Infrastructural impacts arise from the captive rearing of fish in a factory setting including the (a.) physical location of the facility, (b.) operation and resource consumption of the facility, (c.) potential for general facility failure, and (d.) demographic and collection impacts.
Infrastructural impacts are often assumed to be offset through investments in equipment or changes in artificial propagation procedures. However, the physical existence of the factory represents a permanent, negative impact on the surrounding environment and can also pose serious harm to fish populations both in and outside of the facility. In addition, the cost it takes to offset these impacts into the indefinite future is always greater than the cost of restoring watershed function and further delays investment in the root causes of decline for natural fish.

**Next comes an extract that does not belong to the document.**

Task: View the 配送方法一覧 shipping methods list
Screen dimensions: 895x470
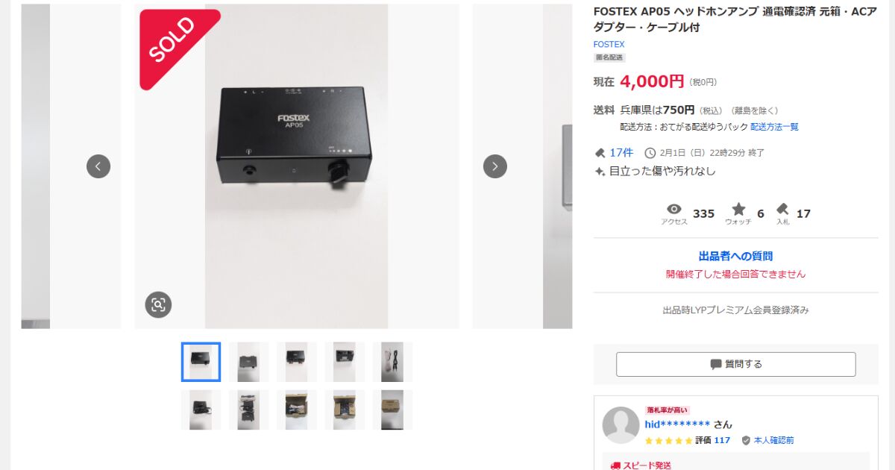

Ecological impacts occur on an inter and intraspecies basis both inside and outside the artificial production facility. Ecological interactions occur whether or not inter-breeding occurs and are magnified if resident life histories are being produced. Ecological impacts include: a.) disease, b.) competition, c.) behavioral modification, and d.) marine derived nutrients. Review papers by Pearsons (2008) and Kostow (2009) document numerous, serious, negative ecological consequences as a direct result of the artificial propagation of fish.
Overall, the ecological risk of artificial propagation is the replacement of wild fish by factory fish (Hilborn & Eggers 2000). When fish produced through artificial production interact with wild fish in a limited carrying capacity, factory fish may replace rather than augment wild populations (Hilborn 1992).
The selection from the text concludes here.